When you reach the top there is only one way to go – down. This is where Top 14 giants Toulon now find themselves.
When speaking of Europe’s top club rugby sides, French team Toulon will always be part of the conversation. Established in 1908, it has only been since the acquisition of the club by rich local businessman Mourad Boudjellal in the early part of the last decade, that Toulon began the process of establishing itself as the top team in Europe.
Using a massive injection of money by Boudjellal, the hands-on president made it clear that he wanted the world’s best rugby players to wear the red and black of his beloved team.
Starting with All Black Tana Umaga, Toulon have gone on to secure the services of the likes of Ma’a Nonu, Steffon and Delon Armitage, Mathieu Bastareaud, Matt Giteau and Bryan Habana.
All these name, with the exception of Umaga, are still part of the current Toulon set-up. It’s a veritable dream team in rugby terms.
Up until 2014, Toulon were guided from the fly half position by England’s World Cup-winning hero Jonny Wilkinson and following his retirement from the game the Top 14 side were quick to bring in the prodigious talent of Welshman Leigh Halfpenny.
No club in Europe can match the wages that Boudjellal has been willing to pay in order to fulfil his ambition of making Toulon the very best.
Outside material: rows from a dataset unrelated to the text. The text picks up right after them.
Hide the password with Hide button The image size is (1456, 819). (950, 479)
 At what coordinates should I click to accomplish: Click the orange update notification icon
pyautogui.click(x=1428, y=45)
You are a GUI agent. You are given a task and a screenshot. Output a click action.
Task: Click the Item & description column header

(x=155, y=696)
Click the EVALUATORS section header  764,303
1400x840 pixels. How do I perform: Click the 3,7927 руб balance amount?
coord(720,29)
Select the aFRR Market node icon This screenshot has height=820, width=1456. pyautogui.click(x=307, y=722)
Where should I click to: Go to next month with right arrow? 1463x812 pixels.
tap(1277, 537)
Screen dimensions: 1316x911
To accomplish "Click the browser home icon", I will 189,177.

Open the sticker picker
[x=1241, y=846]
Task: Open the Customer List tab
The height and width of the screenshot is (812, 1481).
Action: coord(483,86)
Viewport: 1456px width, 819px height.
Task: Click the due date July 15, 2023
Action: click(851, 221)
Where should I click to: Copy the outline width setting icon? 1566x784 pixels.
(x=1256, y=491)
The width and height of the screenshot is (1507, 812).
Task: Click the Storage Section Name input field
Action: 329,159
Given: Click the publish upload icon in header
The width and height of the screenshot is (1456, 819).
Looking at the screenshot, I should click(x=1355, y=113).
While not comparable to footballer’s wages, contracts worth in excess of €500,000 per year have been routinely offered in order to attract the world’s best players.
Success was certainly soon to follow. Having been promoted to the Top 14 in 2008, the team from the south of France has never looked back.
The club were runners up in the Top 14 in both 2012 and 2013 before finally summiting the mountain and taking the title in 2014.
On the European stage success has been swift and devastating. Runners-up in the Challenge Cup series in 2010 and 2012, domestic success saw them elevated to the Heineken Cup/European Champions Cup in 2013.
Not content to find their feet, Toulon fixed an iron grip on the competition and became the first side to win the title on three consecutive occasions.
Toulon were the undisputed kings of Europe.
The 2015/16 season has seen clouds forming on the horizon for the club, however.
Star fullback Halfpenny has been absent all season with a cruciate ligament injury, sustained last September during a World Cup warm up game against Italy. With the Welshman only now returning to fitness, he has missed 23 rounds of the Top 14 season.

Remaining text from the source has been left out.